Cities across Minnesota are bracing for floods brought by near-record snowfall, just months after getting past their worst drought in decades.

The Jekyll-and-Hyde precipitation swings between severe floods and extreme droughts over the past five years are part of a larger pattern in Minnesota, where the weather is rarely subtle. Over the past 100 years, many of the state's driest spells were quickly followed by some of its rainiest, said Kenny Blumenfeld, senior climatologist with the Minnesota Department of Natural Resources.

"Historically, we shouldn't be surprised when we go from a dry to a wet pattern, even when the swings are astonishingly large," Blumenfeld said.

Minnesota went through one of its worst droughts in 1976. That year, the city of Ortonville in west central Minnesota received less than 7 inches of rain — the lowest amount ever recorded in the state.

"It was just an extraordinary drought — it was a hot summer and it was a dry summer," Blumenfeld said.

The next year, however, historic rains came: 1977 was the wettest year the state had ever recorded, setting a precipitation record that held until 2019.

"We came out of a horrendous drought and bounced to almost unthinkable wetness," Blumenfeld said.

The same pattern held a decade later. An extreme statewide drought peaked in 1988 and lingered into early 1990. Then, in 1991, rain swamped the state. More than 53 inches fell on St. Francis, north of Minneapolis, which was then the most ever in a Minnesota city.

Droughts in 2011 and 2012, as well, were followed by years of abnormally high rain totals.

While swings between extremes are nothing new in Minnesota, what is different now is the amount of precipitation falling during wet years. Because of the changing climate, when it rains it tends to rain a little more, and when it snows it tends to snow a little more, Blumenfeld said.
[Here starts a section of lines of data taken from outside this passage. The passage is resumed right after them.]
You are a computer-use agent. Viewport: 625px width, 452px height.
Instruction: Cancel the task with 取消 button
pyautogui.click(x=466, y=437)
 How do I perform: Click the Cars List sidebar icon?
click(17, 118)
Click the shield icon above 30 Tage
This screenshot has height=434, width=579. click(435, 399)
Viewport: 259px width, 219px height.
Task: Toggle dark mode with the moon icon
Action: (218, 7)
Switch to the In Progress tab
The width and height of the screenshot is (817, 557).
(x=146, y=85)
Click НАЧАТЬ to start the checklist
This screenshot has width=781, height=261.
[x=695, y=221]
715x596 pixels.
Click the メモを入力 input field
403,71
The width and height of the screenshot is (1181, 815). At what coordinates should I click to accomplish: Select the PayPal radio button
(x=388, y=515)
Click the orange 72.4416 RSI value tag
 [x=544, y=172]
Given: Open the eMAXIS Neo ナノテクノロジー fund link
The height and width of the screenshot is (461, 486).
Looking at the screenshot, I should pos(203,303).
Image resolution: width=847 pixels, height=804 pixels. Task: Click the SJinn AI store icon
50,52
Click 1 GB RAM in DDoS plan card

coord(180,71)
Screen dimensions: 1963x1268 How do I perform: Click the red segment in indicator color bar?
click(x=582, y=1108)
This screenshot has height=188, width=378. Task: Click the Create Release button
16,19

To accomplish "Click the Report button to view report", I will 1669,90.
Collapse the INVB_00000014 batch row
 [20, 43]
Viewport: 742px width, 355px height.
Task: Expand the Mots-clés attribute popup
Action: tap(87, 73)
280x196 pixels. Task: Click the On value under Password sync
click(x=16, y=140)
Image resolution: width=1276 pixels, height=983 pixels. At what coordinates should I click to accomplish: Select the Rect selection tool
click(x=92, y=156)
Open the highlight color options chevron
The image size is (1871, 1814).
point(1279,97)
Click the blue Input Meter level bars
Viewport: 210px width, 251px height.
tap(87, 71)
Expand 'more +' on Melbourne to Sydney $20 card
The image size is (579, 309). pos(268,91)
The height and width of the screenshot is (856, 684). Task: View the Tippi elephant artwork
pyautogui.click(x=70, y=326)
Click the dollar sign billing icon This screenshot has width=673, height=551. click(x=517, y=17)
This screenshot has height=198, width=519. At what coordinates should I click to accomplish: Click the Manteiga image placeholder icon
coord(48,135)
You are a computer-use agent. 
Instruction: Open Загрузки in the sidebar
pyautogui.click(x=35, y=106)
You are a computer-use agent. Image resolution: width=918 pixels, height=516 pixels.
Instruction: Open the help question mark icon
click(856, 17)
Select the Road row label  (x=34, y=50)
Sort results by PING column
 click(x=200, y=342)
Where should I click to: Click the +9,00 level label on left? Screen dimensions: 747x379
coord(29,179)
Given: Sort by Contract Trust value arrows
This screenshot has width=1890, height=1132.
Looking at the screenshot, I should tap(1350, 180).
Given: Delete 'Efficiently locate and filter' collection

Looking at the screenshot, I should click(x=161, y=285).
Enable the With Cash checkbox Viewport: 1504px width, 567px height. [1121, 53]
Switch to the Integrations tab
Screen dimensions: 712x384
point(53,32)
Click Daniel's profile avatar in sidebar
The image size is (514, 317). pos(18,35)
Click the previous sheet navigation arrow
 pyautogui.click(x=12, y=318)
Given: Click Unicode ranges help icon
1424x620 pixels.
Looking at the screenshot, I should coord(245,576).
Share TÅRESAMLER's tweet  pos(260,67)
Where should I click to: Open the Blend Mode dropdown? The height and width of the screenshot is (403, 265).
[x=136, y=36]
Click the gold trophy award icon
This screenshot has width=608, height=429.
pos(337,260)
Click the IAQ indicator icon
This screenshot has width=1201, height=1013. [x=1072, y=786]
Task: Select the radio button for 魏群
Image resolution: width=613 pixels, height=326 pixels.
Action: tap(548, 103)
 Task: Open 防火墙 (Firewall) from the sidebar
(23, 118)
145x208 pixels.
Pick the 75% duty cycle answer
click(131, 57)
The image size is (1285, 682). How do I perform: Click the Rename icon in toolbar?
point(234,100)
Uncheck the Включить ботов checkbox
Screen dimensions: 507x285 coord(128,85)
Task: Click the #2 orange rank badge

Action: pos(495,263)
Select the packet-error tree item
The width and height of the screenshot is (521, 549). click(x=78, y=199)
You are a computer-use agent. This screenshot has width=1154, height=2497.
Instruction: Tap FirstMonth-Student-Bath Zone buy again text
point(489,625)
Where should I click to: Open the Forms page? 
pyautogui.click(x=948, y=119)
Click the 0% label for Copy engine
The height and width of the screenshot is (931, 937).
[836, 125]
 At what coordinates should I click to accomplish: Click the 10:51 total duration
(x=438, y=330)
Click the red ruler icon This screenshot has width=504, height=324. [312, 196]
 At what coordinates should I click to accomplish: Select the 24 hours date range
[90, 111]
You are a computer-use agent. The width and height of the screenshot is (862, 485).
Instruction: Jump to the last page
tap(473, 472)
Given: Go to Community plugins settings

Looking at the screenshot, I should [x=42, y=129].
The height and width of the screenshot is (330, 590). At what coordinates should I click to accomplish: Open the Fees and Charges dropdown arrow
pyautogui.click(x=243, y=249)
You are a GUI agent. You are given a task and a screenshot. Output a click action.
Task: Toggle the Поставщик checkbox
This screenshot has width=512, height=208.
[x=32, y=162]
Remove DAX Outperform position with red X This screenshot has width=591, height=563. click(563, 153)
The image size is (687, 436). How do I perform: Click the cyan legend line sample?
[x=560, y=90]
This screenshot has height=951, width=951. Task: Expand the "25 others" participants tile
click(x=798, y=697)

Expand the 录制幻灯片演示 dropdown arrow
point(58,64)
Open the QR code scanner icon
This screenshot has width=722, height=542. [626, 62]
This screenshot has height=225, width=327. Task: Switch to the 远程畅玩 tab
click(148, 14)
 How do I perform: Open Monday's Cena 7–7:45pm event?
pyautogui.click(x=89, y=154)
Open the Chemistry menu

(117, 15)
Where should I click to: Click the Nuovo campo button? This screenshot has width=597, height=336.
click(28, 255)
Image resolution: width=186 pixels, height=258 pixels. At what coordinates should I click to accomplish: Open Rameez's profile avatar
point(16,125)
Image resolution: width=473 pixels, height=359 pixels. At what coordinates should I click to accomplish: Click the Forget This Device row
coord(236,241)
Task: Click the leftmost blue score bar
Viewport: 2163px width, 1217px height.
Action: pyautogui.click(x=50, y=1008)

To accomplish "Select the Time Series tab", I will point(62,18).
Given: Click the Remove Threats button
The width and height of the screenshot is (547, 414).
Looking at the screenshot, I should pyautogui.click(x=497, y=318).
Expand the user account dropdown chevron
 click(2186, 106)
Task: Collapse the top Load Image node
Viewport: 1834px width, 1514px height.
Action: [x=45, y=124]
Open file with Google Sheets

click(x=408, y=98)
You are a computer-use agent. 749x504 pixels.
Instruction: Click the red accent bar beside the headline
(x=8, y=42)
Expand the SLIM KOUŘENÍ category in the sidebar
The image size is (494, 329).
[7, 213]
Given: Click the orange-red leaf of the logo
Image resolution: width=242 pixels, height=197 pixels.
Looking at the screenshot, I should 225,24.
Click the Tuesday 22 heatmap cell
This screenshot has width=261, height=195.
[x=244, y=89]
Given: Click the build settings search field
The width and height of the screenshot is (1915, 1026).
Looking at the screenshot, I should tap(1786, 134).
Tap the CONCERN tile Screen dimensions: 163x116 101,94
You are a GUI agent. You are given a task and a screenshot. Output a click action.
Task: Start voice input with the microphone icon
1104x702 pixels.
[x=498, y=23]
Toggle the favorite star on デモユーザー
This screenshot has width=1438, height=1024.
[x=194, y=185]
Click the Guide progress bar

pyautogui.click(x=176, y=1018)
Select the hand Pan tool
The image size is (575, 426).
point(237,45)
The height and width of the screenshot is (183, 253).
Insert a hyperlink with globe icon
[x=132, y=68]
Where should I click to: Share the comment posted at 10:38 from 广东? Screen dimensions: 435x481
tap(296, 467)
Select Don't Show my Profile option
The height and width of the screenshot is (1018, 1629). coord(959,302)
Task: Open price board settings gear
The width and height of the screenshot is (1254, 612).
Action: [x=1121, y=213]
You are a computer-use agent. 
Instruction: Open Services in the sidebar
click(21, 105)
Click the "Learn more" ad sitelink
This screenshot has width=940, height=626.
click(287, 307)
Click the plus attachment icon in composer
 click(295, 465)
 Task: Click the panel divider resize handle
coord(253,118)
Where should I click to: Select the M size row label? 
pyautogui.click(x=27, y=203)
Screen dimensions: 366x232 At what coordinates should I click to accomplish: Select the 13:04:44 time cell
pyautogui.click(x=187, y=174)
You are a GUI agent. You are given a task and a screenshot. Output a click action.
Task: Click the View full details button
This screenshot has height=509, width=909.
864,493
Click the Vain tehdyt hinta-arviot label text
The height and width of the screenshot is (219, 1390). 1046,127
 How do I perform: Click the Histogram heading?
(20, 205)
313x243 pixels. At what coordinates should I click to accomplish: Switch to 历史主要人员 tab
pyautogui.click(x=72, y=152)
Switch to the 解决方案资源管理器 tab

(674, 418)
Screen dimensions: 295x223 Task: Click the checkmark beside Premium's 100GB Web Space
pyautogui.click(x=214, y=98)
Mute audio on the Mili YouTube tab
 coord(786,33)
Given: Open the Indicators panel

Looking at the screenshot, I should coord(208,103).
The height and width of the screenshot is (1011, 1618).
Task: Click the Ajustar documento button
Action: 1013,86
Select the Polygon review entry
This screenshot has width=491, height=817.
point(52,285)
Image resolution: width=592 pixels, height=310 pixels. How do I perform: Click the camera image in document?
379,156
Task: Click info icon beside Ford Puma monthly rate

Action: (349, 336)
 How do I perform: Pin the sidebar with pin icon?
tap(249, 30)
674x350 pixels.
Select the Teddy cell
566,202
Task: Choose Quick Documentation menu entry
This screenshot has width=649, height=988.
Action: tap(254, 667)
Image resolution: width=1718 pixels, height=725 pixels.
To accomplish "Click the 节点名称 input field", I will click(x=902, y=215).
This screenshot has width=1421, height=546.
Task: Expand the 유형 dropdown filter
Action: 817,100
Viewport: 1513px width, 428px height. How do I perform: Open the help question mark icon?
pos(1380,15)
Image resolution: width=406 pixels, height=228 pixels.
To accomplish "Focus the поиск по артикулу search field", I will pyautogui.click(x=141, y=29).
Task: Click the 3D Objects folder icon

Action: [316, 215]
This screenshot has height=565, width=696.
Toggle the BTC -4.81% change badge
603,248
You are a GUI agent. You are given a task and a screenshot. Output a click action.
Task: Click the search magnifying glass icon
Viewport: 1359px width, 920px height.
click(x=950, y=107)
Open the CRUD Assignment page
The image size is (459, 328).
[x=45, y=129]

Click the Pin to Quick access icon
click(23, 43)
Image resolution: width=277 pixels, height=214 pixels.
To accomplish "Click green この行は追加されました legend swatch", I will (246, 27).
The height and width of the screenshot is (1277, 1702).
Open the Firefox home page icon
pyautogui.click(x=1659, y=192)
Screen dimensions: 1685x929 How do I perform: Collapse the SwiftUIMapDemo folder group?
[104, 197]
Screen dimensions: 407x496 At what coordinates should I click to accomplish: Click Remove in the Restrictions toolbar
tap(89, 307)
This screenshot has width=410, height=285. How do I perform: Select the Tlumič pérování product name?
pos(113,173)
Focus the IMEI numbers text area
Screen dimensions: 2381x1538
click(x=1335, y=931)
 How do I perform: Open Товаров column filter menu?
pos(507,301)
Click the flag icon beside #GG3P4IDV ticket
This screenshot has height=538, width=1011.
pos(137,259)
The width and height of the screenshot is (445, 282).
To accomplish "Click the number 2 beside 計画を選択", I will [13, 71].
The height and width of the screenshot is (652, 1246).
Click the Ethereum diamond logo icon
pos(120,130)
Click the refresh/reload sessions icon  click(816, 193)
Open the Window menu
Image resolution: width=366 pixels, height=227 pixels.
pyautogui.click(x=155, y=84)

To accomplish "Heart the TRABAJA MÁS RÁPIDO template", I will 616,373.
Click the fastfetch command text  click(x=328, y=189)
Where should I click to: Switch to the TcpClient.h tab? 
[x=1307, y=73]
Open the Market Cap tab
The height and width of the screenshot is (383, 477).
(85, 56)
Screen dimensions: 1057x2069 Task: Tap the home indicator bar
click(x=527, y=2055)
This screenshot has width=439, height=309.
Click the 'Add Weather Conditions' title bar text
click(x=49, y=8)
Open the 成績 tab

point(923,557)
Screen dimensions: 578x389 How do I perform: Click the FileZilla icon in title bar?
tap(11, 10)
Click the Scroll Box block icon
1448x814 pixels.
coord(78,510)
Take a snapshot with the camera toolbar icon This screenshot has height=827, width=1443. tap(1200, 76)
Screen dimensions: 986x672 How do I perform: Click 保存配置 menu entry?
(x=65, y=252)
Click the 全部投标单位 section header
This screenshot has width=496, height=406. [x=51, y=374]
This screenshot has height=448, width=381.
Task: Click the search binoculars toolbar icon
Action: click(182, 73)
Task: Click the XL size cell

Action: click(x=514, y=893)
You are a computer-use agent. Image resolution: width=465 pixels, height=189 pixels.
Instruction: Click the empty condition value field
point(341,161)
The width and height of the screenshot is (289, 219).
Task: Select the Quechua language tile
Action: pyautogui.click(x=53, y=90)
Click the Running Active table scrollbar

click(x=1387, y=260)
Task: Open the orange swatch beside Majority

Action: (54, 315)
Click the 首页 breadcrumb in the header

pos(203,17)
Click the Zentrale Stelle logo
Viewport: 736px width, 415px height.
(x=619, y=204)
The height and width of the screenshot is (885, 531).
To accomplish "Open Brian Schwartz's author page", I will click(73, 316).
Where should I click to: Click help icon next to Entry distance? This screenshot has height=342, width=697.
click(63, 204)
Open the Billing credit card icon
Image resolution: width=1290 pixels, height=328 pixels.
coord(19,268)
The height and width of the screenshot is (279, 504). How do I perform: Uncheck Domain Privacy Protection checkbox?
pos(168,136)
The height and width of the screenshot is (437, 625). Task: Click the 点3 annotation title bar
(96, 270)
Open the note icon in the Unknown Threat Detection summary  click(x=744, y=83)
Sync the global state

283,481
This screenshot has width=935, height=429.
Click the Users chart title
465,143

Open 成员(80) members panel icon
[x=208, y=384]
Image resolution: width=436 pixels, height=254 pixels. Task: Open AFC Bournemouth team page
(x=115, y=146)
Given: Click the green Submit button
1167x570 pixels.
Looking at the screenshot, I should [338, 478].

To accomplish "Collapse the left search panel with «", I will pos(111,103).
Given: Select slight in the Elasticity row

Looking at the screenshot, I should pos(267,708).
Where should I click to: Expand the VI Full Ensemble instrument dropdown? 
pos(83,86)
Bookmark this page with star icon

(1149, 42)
"Because the global temperatures are higher, there is more evaporation from the ocean, which puts more humidity in the atmosphere," he said. "So when a weather system comes through and taps into that moisture, it has more water to work with than in previous decades."

When St. Francis got 53 inches of rain in 1991, it broke an 80-year-old record. Since 2016, nine other cities have surpassed that 1911 mark, and St. Francis' record has been broken five times.

With river communities on guard for spring flooding this year, the severity of last year's drought is actually helping. Rivers are high and rising across Minnesota as the melt from one of the state's snowiest winters ever recorded works its way off the land. Cities along every major river including the Mississippi, St. Croix, Minnesota, St. Louis and Red are preparing dikes or closing streets and parks to brace for flooding expected to begin within the next week.

The drought left the soil so dry that the ground has been acting as a sponge, soaking up some of the water that would otherwise be rushing into overflowing rivers, said Craig Schmidt, a hydrologist for the National Weather Service.

"We don't really have a handle on how much the soil will be able to help us," Schmidt said. "We know it's a positive — that it's working in our favor."